(Given task): Locate each line in the records below that contains the word "This", and copy those lines.

[Items from a data source]
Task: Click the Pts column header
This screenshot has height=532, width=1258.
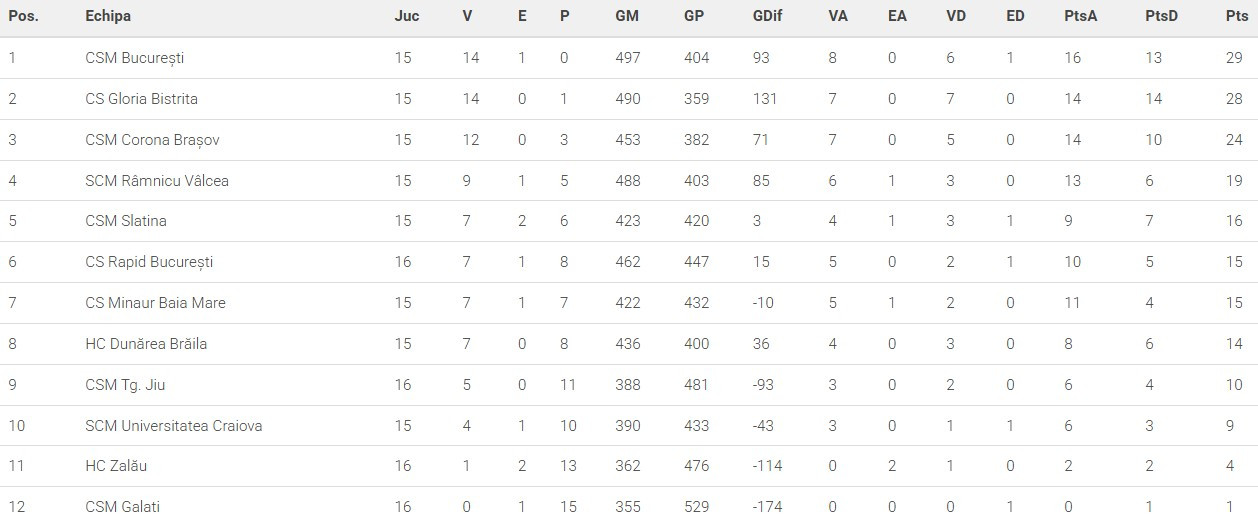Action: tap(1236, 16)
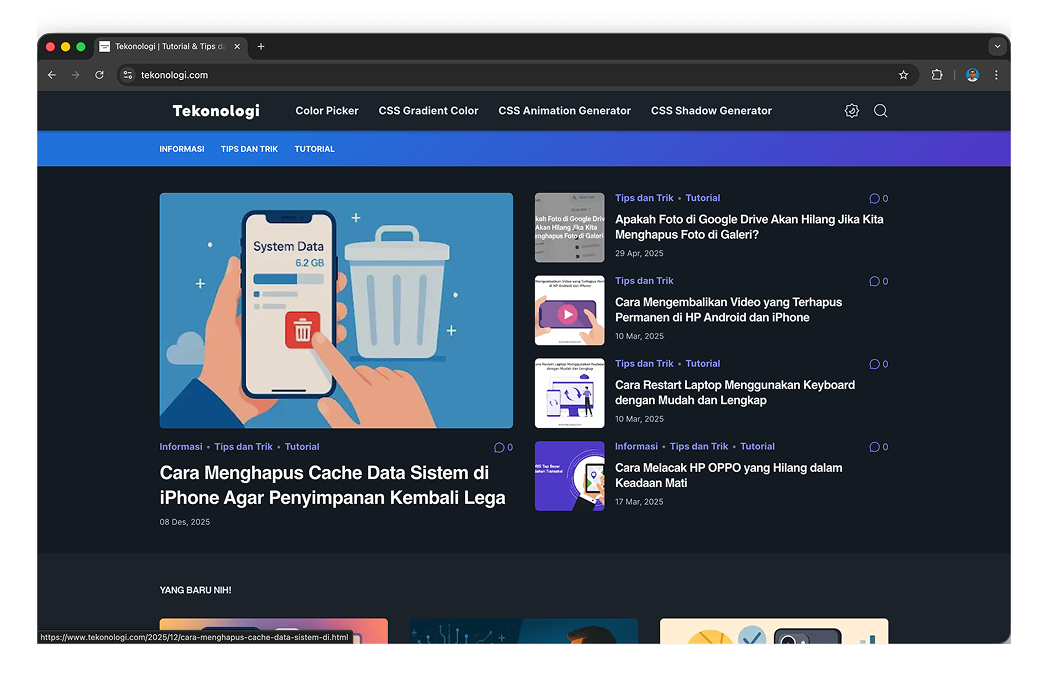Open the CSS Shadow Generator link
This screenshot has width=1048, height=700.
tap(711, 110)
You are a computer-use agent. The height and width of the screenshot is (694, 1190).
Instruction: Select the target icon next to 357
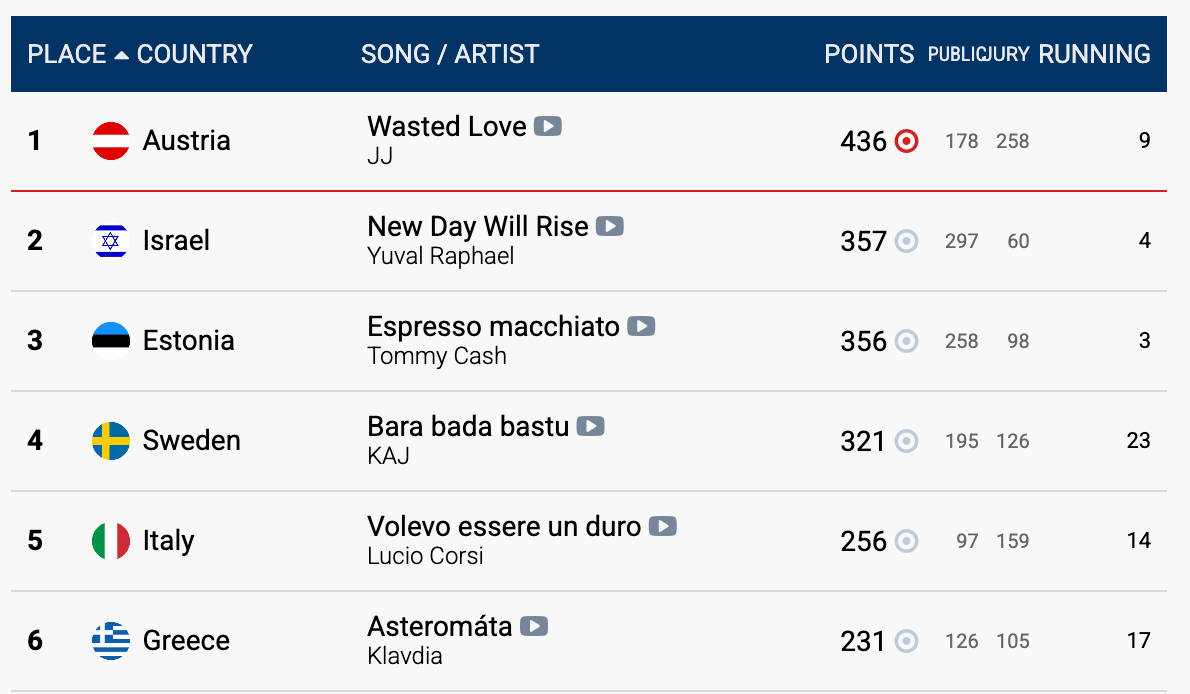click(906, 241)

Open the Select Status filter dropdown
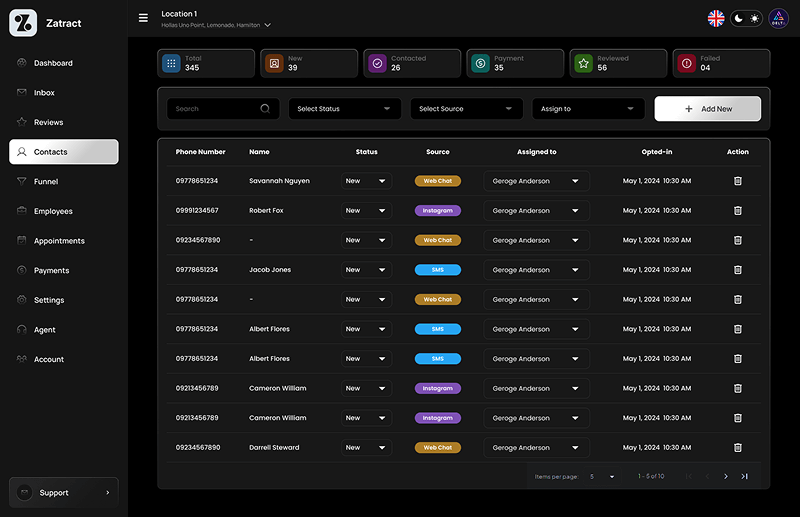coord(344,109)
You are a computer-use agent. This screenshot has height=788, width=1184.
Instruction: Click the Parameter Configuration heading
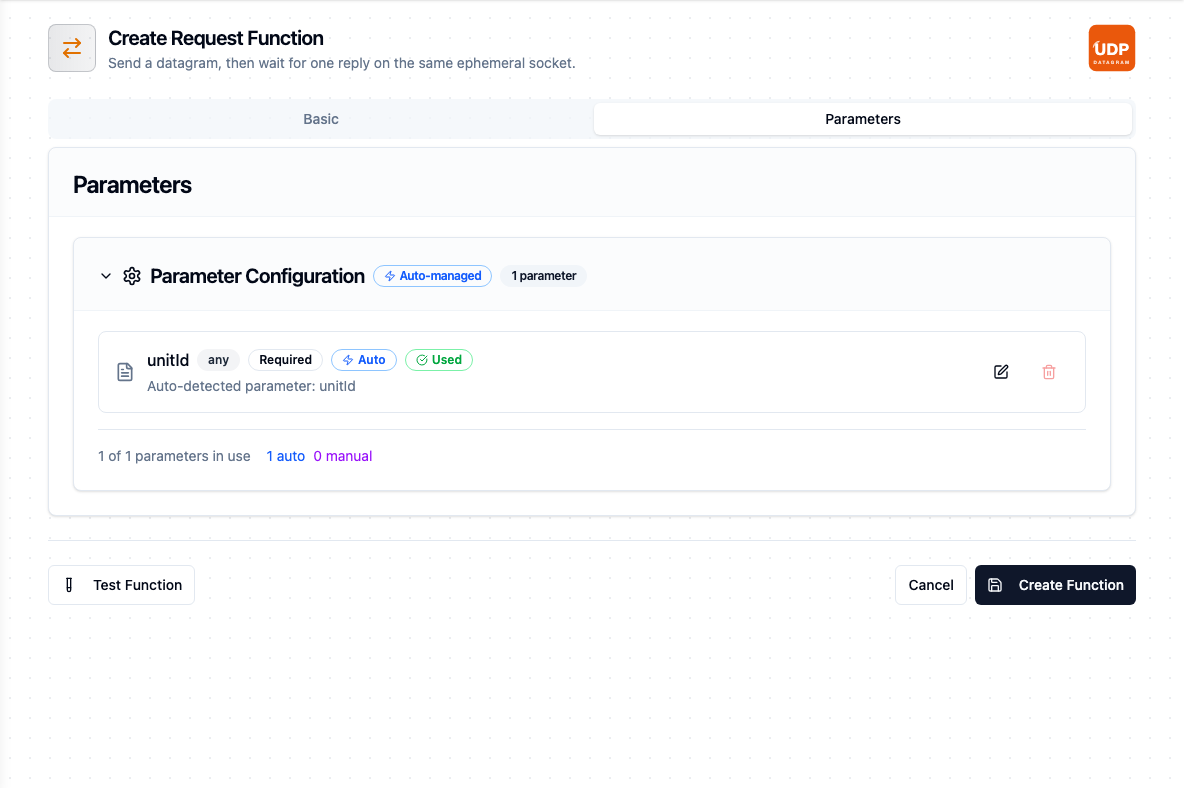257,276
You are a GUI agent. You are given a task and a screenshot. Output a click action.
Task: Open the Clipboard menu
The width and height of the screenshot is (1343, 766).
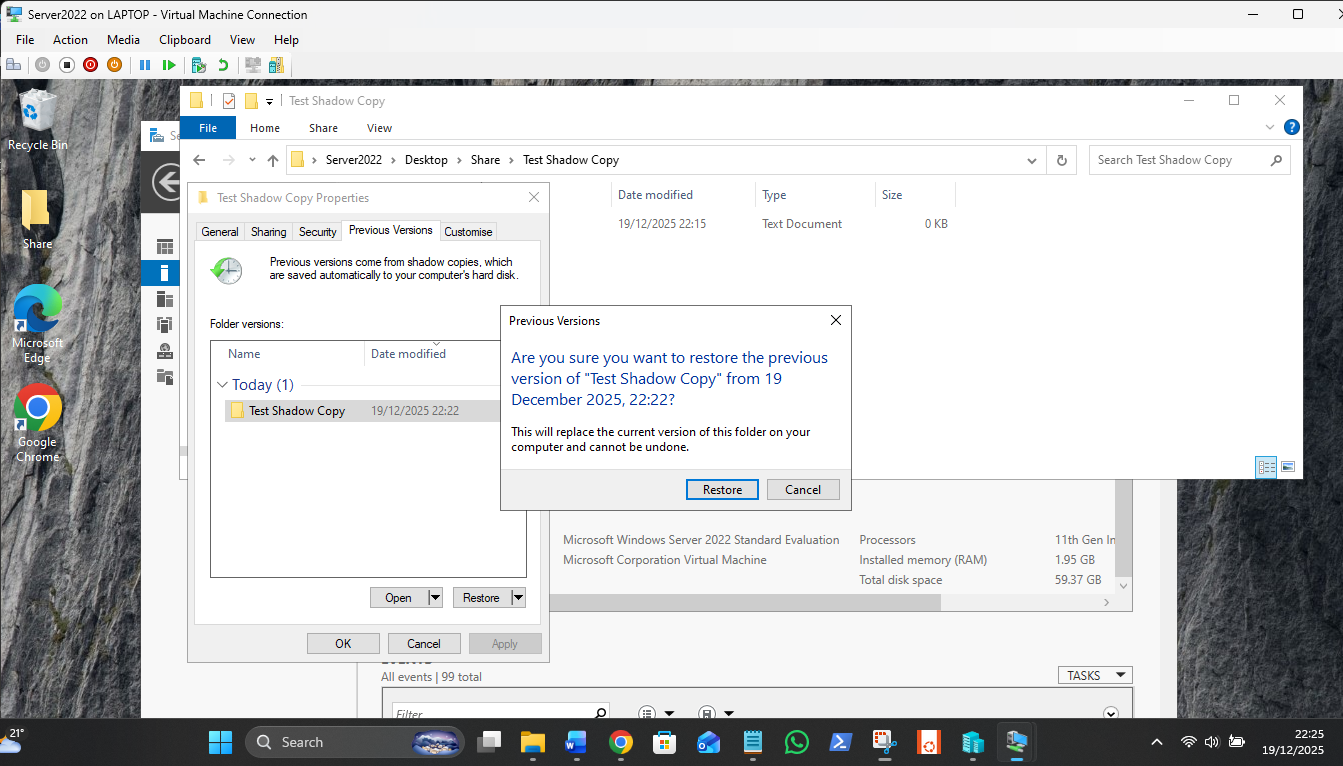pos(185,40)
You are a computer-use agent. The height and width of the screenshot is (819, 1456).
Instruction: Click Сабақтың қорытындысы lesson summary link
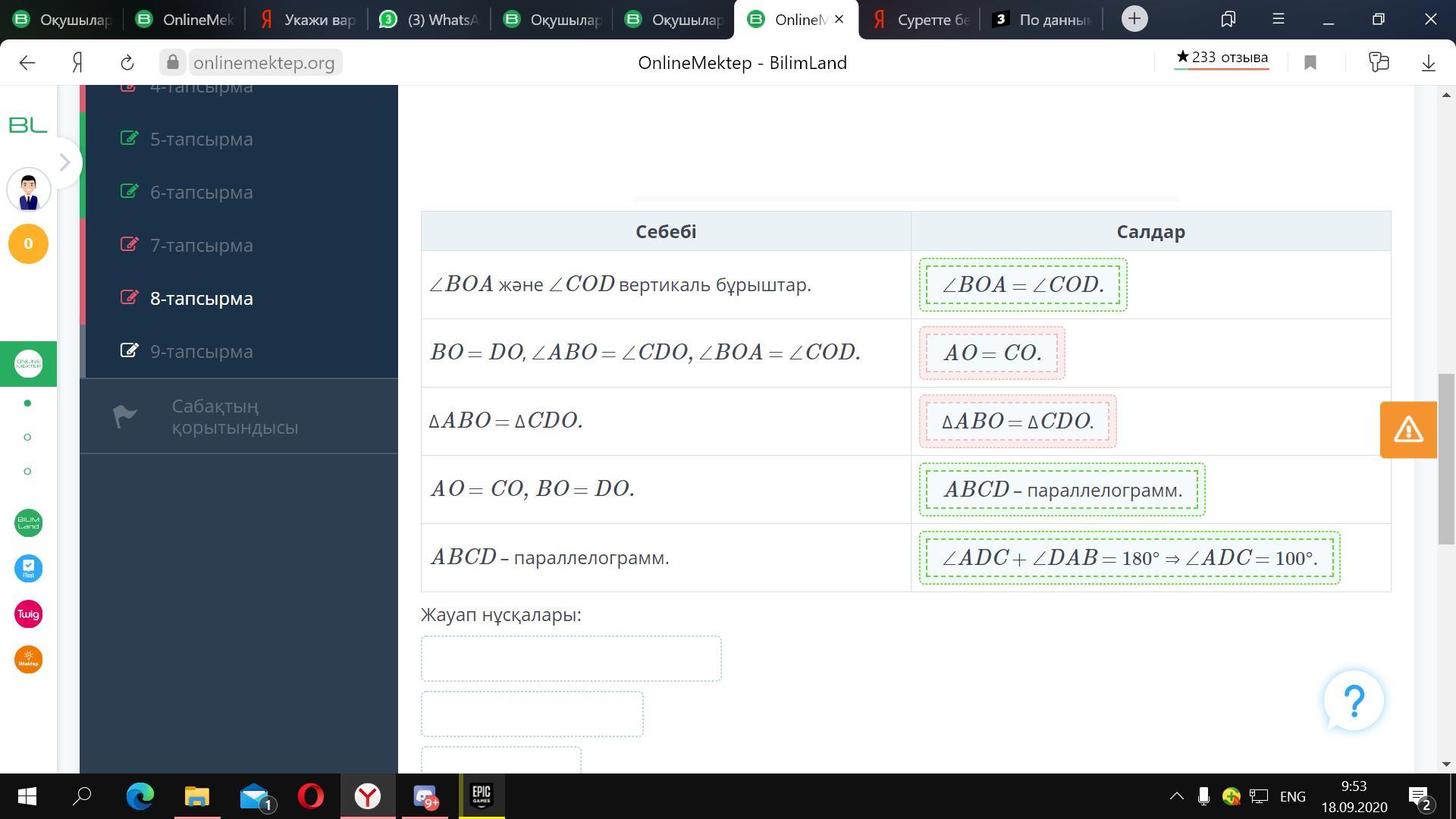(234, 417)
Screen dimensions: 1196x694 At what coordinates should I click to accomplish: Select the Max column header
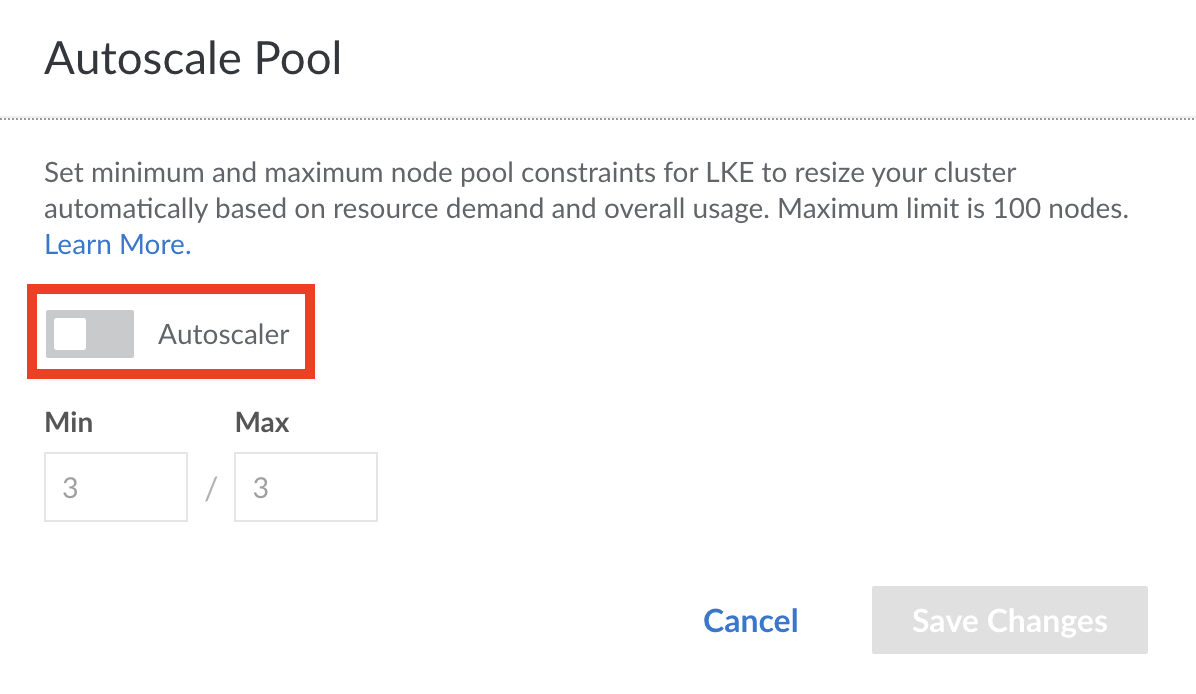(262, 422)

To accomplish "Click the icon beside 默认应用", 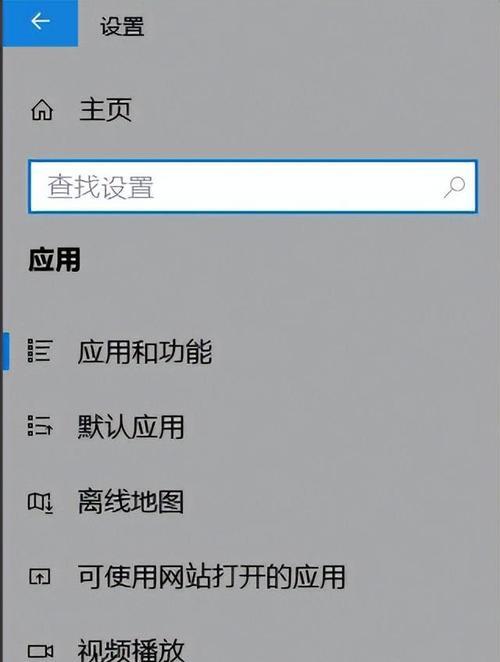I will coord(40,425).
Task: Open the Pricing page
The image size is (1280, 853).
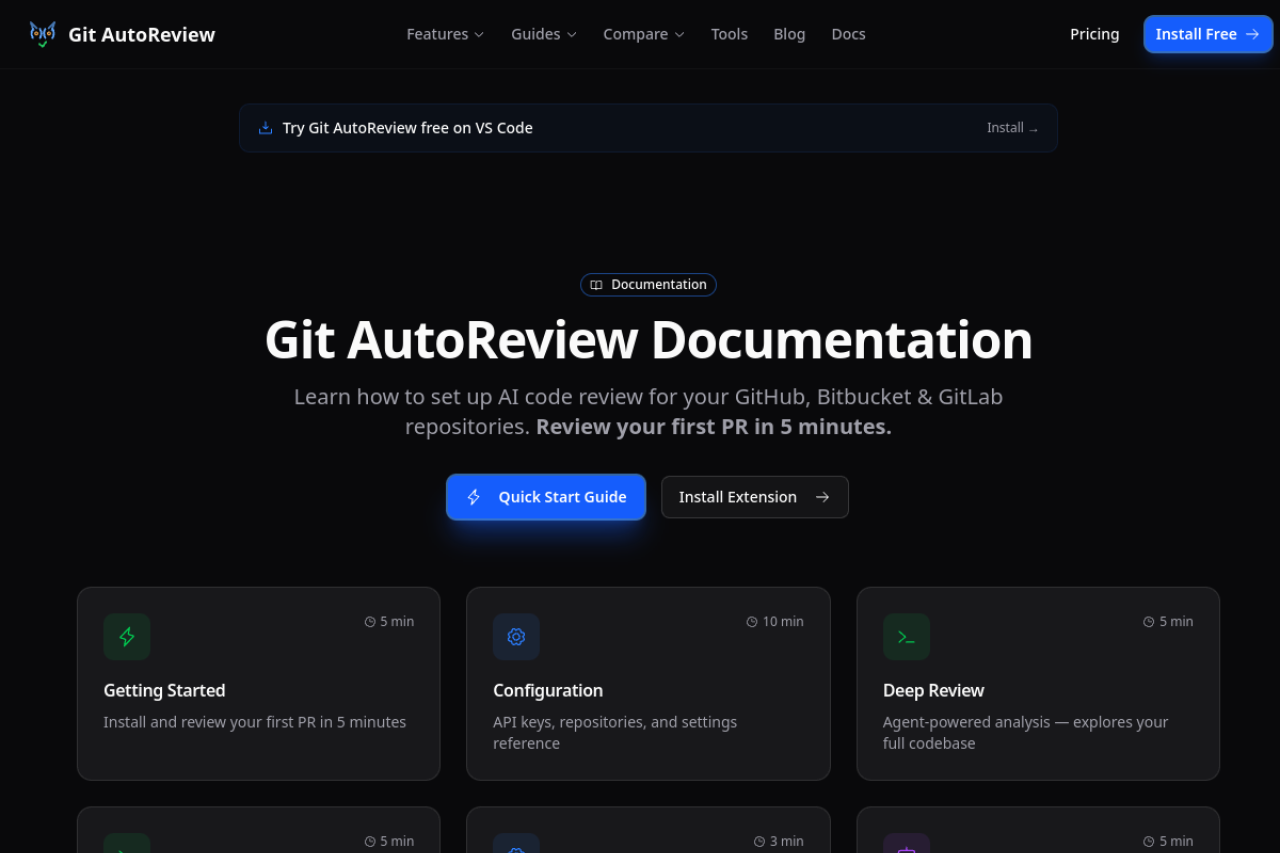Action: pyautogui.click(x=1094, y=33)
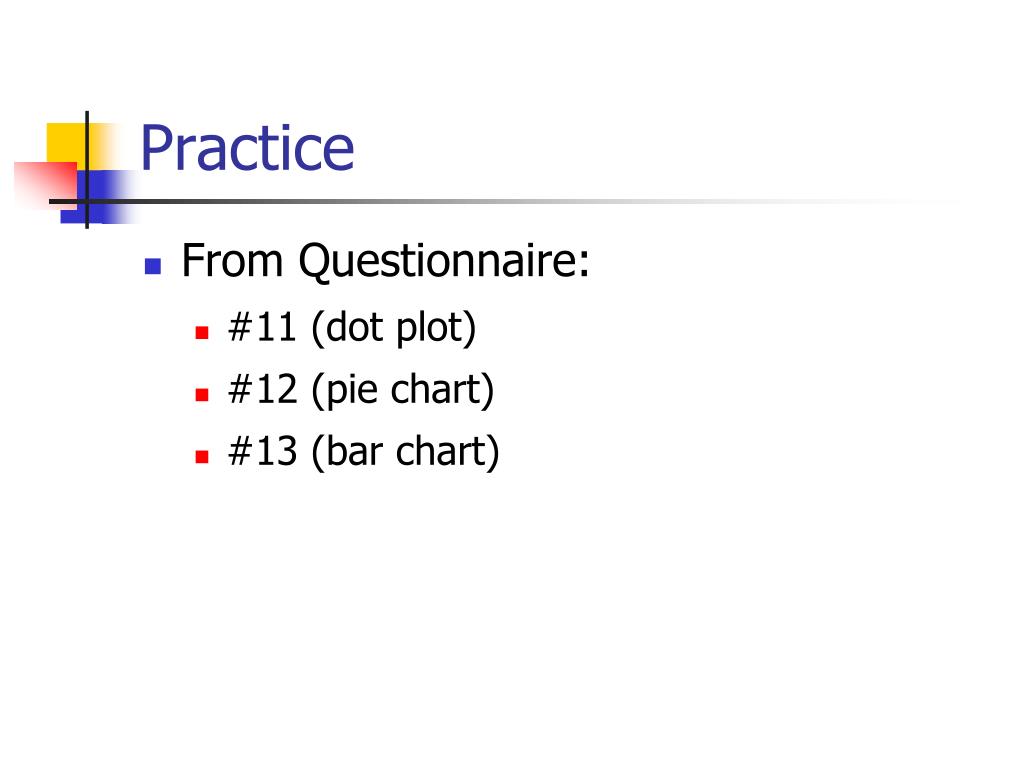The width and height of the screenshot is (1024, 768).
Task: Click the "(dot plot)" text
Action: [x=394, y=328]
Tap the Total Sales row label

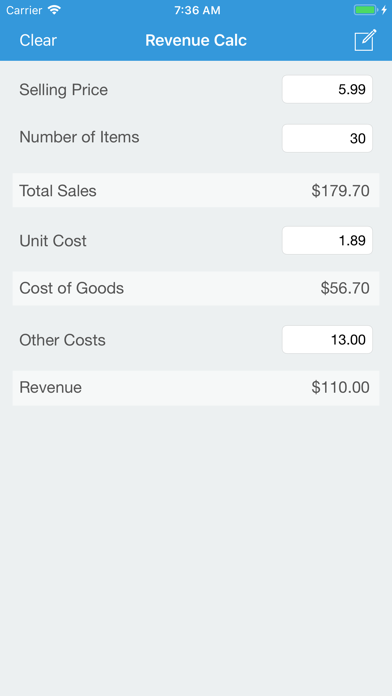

(Task answer):
This screenshot has height=532, width=1258.
This screenshot has width=1048, height=700.
You are a computer-use agent. This screenshot has height=788, width=1184.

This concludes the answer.